Ecotourism is a growing industry in Australia. Ecotourism seeks to help make connections between people and the natural world. The tiny house movement compliments the eco-tourism industry and allows people to enjoy being in the outback while still having the comforts of home.
Eco-Tourism in Australia
Australia has a tremendous amount of biodiversity. Unique fascinating animals, beautiful beaches and an outdoor sports culture that make it ripe for eco-tourism. Everything from scuba diving on the Great Barrier Reef, exploring underground caverns at Jenolan Caves to hiking in the Daintree Rainforest.
Australia has a growing eco-tourism industry that brings in people from all over the world. Eco-tourism Australia has over 500 that offer environmentally friendly holidays. “It’s our mission to make Australia recognised as the best ecotourism destination in the world,” says Ecotourism Australia CEO Rod Hillman.
Ecotourism is not just for those who are serious environmentalists. By design, it is open and friendly and includes everything from a family hike to extreme rock climbing. Eco Tourism Australia puts out a Green Travel Guide that allows you to search for your perfect destination.
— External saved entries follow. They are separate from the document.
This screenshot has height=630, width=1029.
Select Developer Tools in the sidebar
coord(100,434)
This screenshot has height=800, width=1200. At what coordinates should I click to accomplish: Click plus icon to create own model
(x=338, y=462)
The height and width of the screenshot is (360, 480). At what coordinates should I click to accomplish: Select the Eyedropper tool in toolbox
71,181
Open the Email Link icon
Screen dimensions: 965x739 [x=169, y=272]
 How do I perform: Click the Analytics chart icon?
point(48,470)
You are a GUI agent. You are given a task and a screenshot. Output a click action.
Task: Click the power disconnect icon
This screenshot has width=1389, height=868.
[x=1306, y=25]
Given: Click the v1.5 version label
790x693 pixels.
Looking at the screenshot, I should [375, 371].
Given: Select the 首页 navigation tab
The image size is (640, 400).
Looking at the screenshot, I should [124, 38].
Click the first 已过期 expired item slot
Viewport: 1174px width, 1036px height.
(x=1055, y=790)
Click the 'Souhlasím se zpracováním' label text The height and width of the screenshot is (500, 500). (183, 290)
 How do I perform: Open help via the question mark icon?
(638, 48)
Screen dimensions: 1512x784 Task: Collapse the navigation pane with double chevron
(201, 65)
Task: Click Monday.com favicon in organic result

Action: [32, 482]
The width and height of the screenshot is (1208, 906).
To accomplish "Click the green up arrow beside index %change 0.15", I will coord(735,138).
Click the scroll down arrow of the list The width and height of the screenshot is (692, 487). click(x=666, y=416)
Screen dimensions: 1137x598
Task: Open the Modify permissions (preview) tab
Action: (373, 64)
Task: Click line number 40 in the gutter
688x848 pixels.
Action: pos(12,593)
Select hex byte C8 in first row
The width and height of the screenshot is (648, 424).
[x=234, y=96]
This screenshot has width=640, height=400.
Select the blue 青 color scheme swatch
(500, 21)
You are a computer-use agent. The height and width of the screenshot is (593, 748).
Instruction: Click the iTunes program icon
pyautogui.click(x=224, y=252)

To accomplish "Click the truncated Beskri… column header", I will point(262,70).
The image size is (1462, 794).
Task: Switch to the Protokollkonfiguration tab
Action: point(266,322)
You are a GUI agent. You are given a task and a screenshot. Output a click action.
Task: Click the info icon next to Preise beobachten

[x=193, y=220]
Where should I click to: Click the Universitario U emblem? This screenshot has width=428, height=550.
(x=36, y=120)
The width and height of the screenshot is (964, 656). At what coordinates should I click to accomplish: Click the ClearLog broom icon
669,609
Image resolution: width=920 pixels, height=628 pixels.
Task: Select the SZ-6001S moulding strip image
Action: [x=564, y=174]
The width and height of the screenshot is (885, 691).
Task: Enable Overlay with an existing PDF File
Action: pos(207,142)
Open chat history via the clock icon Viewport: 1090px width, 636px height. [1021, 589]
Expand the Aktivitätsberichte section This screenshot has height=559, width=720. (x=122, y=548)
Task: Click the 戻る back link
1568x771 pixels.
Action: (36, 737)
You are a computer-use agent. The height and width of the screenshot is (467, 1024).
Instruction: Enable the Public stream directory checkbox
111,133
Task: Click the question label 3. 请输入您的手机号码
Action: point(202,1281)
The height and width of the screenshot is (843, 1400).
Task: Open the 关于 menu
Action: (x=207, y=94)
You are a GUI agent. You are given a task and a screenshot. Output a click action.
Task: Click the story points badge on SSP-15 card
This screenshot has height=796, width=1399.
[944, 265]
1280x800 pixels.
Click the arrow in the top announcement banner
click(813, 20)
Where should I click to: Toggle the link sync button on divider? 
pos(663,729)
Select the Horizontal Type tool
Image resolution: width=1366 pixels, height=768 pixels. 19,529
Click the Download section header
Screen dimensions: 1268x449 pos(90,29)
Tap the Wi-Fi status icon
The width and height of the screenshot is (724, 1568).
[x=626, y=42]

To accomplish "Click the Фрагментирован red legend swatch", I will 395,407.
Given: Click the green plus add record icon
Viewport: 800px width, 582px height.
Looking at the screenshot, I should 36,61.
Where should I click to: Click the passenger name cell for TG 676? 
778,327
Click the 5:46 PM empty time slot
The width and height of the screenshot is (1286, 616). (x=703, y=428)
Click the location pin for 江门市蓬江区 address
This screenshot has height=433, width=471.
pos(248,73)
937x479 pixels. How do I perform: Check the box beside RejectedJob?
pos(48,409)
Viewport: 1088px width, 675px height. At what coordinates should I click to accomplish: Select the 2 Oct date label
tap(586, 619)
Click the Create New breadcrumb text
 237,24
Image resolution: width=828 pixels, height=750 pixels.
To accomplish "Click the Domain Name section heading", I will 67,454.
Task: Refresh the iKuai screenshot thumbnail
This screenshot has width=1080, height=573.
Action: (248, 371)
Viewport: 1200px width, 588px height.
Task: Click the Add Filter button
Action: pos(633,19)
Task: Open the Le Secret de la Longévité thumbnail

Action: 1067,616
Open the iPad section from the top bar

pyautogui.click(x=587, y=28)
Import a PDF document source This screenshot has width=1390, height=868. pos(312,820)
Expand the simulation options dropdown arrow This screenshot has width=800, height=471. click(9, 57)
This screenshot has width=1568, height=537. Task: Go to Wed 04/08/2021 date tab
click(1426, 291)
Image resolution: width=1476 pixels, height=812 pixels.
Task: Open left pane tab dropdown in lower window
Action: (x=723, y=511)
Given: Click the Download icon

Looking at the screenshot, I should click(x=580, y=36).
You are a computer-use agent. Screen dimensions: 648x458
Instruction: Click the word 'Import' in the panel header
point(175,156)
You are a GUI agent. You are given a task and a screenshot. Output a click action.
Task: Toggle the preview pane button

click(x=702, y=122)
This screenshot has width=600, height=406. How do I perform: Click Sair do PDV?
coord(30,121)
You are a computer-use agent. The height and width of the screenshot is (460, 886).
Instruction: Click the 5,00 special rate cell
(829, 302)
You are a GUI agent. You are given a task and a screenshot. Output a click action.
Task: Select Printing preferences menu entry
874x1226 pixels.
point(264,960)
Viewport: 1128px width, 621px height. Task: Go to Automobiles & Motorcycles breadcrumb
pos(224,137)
Tourism Can Harm The Planet
Did you know that conventional tourism can harm the planet? At any given time one billion people are taking a vacation. If areas are not protected tourism can put stress on the natural environment.
Indigenous plants and may be trampled and animal homes destroyed so that people may get closer on paved roads. Historical sites are raided and artifacts stolen. In addition, rash and waste are left on the ground where it falls.
A recent article in Nature stated that 8% of greenhouse gasses are created while traveling. The biggest contributors are shopping, food, and transportation. All of that carbon really adds up.
Tourism has a detrimental impact on local water supplies. Tourists may not conserve water and use products that add chemicals to the local waterways. Golf, a popular holiday pastime, uses enormous quantities of water and chemicals to keep the fairways green.
How Is Eco Tourism Different?
Ecotourism is all about support and respect for our natural resources. It supports the natural environment, communities and the local economy. When you experience an environmentally friendly trip you learn about the cultural history of the area, the impact we have on the planet and how we can help conservation efforts.
Traveling green may mean that you hike or bike to explore your destination. You eat local foods that are grown sustainably and you learn about the local culture.
Making a conscious decision to reduce your impact is very rewarding. You can immerse yourself in an area.
Eco-tourism is about reconnecting with family, taking time for yourself and letting yourself relax.
Tiny Houses Are The Perfect Eco Tourism Escape
Tiny houses are the perfect ecotourism escape. They are eco-friendly just by their very nature. A tiny house is compact, so it has a lower carbon footprint. Many tiny homes are built uses eco-friendly materials such as recycled wood.
In addition, tiny houses are easy to run via alternative energy. Solar and wind power provide electricity. A composting toilet conserves water while a rainwater collection system provides water for a hot shower.
Environmentally friendly holidays using tiny houses is a growing trend in Australia. Big Tiny was founded on the premise of being able to retreat in a rural area and let nature rejuvenate you.
“The dream of Big Tiny began two years ago during a farm stay along Australia’s Great Ocean Road. When I opened my door I saw greenery and wildlife up close, [and I realised that] this was the perfect way for me to recharge and get away from the hectic, digitalised lifestyle in Singapore,” he said.
Highlights For Australian Eco-Tourism
Sharks are perhaps the most misunderstood animals on the planet. Shark expert Rodney Fox runs certified eco-trips to get up close and personal with the Great White Shark. Individuals view sharks from the safety of a shark cage. In addition, divers can participate with his research team.
Travel back in time to visit Frasier Island, an ecologists dream place. Frasier Island is home to a native species of dingos, ancient rain forests and unique whale watching opportunities.
Explore Victoria’s High Country and go hiking in the Gippsland region. Gippsland High Country Tours takes you on personalized tours that allow you to unwind and enjoy the scenery. The high country is a bird watchers paradise.
How Do I Find A Tiny House Eco-Holiday?
The tiny house movement has now become part of the “glamping” trend of glamorous camping. A tiny house fits perfectly in a remote part of the country. It is like your own private hideaway. Furthermore, check out Airbnb for fabulous tiny home rentals to recharge your system.
Staying in a tiny house helps you get in touch with the natural world. Start your day sitting on a deck enjoying the sunrise. Take a morning hike through the rainforest. Come “home” to enjoy reading a novel in front of windows overlooking the river. At night roast marshmallows under the stars.
Do you need some inspiration? Look no further. That perfect tiny house vacation is waiting for you.